To avoid dangerous interactions with creatine, take note of these situations to steer clear of side effects:
When the creatine supplement enters your body, it alters your stored water content, driving additional water into your muscle cells. In other words, this would then result to your muscle tissues pulling away water from the other parts of your body. Before getting your dose of creatine, increase your water intake to prevent dehydration. Drink at least 64 ounces.
Pregnancy or nursing
When you are eating for two, you are advised to restrain from using creatine. This is to inadvertently prohibit your baby to abnormally elevated levels of creatine that might alter key metabolic processes during development. Pregnancy is a delicate situation that requires a healthy diet and strict medicine intake.
You wouldn’t want to make things worse by straining your liver when it comes to processing substances. For those who have an impaired liver, creatine intakes are to be refrained from. Liver diseases reduce natural creatine levels and taking creatine supplements may further inhibit the liver’s ability to produce and process the substance.
Diabetes & Kidney Problems
Creatine is also not recommended for people who are suffering from diabetes and kidney problems as this may affect blood sugar levels. The theory behind this is, the more creatine consumed, the harder the kidneys have to work to process it.
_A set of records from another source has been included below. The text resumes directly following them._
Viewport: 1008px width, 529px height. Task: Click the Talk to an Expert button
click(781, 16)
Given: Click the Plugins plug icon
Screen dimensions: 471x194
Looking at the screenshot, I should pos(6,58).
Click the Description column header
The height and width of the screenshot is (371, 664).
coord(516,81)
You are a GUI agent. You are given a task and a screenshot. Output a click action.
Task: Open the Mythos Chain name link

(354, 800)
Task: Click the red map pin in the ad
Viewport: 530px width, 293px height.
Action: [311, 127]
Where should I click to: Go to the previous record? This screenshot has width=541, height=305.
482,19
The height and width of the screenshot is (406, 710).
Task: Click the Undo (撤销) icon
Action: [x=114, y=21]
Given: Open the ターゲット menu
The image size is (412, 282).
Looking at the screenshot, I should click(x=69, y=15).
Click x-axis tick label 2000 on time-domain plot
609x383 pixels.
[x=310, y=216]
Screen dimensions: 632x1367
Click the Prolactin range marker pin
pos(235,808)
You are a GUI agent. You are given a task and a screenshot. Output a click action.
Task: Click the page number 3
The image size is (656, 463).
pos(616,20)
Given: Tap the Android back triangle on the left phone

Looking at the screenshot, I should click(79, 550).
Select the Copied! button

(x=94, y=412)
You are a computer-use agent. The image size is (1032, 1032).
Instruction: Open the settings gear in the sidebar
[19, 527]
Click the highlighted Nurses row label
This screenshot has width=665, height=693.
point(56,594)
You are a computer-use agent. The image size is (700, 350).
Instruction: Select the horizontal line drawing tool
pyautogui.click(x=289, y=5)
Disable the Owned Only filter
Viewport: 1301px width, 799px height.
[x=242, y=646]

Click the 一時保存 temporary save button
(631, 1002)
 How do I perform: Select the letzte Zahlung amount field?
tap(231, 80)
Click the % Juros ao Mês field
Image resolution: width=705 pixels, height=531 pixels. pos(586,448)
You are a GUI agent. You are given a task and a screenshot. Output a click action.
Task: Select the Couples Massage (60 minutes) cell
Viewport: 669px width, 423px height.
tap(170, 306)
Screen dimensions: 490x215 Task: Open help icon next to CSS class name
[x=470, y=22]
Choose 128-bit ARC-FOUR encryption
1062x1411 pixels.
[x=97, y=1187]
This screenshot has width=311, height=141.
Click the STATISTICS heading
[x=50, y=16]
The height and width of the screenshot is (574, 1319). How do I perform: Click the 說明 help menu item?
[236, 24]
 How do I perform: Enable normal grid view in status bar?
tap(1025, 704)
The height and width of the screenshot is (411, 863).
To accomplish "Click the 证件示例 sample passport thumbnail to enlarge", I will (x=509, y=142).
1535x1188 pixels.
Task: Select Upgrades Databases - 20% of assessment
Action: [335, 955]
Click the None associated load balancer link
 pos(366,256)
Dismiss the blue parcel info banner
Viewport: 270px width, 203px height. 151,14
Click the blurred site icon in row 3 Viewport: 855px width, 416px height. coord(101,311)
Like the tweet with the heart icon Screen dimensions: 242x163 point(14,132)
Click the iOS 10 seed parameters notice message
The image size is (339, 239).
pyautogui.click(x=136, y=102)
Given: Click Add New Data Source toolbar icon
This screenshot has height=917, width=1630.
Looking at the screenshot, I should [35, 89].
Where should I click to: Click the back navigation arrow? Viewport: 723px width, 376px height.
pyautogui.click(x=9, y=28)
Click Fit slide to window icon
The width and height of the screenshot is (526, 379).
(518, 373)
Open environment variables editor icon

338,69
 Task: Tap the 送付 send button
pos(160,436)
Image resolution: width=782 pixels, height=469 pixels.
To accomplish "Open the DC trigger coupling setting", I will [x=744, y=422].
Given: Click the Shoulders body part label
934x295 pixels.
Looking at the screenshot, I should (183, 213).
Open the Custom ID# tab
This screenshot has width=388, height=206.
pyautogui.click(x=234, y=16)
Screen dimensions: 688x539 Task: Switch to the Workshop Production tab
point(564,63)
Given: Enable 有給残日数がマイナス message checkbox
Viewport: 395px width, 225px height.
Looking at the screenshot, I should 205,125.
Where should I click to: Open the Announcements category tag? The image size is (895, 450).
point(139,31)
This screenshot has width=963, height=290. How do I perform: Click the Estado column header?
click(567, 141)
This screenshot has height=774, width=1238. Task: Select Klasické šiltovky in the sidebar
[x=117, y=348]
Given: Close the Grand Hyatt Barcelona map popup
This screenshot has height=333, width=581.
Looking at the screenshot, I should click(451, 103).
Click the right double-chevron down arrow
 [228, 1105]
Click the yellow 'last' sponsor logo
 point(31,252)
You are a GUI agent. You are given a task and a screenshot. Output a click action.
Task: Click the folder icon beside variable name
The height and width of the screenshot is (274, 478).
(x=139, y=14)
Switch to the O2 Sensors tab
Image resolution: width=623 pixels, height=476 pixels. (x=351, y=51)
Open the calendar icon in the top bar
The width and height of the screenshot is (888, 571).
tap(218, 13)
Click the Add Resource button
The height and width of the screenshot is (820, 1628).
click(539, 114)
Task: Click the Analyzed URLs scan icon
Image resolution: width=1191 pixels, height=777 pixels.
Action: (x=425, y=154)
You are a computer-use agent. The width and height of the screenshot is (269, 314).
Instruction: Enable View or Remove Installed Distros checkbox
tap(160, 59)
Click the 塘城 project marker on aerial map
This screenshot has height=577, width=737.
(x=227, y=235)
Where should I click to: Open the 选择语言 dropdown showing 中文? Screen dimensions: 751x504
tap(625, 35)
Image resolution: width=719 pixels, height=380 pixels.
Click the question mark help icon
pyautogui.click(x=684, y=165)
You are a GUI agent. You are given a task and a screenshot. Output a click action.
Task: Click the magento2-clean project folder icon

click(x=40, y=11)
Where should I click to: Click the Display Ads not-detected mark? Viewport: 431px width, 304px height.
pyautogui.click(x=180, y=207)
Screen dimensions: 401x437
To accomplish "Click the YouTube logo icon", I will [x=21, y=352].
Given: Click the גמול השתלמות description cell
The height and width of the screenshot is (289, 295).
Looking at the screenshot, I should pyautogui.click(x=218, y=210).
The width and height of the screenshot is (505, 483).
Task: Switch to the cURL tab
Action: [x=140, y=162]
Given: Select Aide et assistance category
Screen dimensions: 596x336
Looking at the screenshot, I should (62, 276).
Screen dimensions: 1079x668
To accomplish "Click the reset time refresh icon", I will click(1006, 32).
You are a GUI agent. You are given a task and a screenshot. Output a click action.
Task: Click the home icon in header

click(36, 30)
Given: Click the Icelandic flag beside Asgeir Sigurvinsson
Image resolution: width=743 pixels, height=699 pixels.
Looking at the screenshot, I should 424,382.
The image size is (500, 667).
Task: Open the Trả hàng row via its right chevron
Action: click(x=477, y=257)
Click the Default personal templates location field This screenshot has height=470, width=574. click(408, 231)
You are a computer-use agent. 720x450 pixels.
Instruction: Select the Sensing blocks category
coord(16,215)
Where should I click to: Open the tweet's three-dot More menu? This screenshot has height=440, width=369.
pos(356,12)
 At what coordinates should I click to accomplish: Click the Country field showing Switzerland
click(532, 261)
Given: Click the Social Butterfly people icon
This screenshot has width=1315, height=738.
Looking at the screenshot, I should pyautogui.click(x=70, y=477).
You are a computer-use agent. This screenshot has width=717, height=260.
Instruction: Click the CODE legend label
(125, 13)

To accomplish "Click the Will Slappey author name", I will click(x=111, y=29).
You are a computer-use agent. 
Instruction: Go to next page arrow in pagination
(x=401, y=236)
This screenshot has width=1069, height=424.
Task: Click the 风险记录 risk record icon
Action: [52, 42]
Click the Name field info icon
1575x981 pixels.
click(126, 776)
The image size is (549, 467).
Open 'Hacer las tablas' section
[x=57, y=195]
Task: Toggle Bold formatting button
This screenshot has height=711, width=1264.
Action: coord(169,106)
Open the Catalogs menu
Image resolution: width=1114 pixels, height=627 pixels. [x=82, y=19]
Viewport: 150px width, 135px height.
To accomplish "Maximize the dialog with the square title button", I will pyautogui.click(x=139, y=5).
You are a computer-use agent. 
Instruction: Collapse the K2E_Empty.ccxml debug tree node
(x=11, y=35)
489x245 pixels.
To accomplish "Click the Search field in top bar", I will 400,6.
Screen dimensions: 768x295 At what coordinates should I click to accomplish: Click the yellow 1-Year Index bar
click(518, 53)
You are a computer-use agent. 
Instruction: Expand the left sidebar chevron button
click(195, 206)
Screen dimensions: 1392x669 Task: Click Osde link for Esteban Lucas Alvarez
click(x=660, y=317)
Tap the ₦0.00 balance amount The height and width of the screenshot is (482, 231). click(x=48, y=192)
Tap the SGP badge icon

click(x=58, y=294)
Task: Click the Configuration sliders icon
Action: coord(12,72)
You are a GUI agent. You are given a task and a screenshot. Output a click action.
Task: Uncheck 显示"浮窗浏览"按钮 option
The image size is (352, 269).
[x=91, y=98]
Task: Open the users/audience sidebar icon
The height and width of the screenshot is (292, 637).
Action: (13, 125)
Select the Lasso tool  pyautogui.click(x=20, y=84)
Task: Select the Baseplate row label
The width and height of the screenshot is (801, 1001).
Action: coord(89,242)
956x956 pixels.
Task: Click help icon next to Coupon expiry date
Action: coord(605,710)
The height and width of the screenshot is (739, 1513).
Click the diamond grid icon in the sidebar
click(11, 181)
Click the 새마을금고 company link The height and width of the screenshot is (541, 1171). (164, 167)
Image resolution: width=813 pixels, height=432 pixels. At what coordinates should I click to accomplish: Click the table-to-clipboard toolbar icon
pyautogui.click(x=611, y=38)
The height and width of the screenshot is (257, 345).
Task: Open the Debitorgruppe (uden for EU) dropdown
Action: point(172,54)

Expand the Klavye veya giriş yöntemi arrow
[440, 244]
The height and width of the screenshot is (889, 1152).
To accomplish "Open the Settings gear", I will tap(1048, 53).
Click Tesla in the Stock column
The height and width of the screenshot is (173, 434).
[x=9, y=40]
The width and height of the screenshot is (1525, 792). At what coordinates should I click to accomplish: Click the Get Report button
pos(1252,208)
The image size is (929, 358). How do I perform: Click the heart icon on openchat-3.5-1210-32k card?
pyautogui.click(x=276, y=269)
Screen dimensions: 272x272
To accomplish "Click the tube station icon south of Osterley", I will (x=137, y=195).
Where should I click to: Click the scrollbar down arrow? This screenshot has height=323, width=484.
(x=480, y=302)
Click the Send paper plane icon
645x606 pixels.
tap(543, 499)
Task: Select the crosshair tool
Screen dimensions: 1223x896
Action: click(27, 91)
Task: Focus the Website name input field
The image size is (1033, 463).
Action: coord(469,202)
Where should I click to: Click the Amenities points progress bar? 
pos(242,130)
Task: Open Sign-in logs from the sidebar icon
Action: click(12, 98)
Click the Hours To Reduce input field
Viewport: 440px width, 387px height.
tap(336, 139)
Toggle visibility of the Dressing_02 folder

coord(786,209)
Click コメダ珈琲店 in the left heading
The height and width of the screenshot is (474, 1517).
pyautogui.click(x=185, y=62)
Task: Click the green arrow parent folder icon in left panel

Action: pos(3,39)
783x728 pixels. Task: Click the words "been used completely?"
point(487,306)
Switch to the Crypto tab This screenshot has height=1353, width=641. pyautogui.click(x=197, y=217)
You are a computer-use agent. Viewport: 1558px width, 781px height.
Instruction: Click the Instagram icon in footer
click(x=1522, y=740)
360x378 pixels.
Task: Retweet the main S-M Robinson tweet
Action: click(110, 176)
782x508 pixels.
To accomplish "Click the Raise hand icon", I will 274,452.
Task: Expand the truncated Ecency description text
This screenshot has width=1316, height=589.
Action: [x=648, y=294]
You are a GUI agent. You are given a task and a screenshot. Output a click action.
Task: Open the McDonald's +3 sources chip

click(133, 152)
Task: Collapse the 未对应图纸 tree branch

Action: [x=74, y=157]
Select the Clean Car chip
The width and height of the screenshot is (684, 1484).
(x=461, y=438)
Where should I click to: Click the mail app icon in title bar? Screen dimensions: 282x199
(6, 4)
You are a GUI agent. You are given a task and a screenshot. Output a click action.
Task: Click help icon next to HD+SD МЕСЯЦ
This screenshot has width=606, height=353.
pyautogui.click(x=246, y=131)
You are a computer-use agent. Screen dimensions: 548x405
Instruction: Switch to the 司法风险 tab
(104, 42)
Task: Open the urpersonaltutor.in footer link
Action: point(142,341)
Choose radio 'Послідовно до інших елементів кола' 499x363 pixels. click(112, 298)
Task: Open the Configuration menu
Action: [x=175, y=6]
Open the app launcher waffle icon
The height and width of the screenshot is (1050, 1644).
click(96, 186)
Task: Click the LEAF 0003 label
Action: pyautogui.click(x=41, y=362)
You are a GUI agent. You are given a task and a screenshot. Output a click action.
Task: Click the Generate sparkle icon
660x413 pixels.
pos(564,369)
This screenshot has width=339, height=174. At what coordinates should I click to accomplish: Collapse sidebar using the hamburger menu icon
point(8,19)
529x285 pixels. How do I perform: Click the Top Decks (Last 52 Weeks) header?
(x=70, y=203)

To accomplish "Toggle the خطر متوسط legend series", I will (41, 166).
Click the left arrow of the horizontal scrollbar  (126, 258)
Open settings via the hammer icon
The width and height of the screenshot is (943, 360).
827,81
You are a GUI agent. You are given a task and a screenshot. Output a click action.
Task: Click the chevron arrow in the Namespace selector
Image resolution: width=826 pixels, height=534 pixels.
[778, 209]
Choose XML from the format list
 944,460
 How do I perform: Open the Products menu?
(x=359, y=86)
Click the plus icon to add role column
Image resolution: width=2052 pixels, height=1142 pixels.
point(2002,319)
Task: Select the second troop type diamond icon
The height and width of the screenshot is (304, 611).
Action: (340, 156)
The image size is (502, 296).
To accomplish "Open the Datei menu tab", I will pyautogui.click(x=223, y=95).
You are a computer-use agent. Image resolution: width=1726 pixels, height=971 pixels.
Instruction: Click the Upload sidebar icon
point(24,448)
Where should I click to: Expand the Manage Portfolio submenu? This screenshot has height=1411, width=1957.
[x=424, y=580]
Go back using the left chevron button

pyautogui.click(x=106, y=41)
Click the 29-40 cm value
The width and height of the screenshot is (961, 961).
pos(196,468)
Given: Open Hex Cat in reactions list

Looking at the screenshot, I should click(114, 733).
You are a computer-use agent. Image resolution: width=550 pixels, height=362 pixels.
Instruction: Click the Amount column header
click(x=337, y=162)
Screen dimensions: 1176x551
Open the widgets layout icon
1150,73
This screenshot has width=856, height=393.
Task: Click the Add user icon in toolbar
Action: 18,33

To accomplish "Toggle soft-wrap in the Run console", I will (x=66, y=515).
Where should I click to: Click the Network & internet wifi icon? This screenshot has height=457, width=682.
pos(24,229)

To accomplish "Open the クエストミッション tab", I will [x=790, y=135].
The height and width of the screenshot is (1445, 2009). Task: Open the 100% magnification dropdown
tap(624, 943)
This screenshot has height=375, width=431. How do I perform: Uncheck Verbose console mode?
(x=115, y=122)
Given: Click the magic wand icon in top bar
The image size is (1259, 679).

And, since people with diabetes already have an increased susceptibility to kidney disease, especially when poorly managed, creatine consumption might exacerbate the condition.
As detailed by registered dietician and nutritionist Elizabeth DeRobertis, creatine has not been adequately studied in those under 18 years old, so for this reason, it is not recommended to try it.
But in an article by Consumer Reports, it was discussed that the recommended age for using boosters and supplements should be 18 and above because teens and adolescents athlete who turn to pills and powders for a performance boost could face several health risks like heart issues and impotence. Though these were caused by using steroids, it’s still vital to take precautionary measures.
Before you incorporate creatine supplements into your regimen, make sure that you take it precisely as adviced to get the optimal results. Also, consult your nutritionist or dietician first to ensure safe consumption of these products.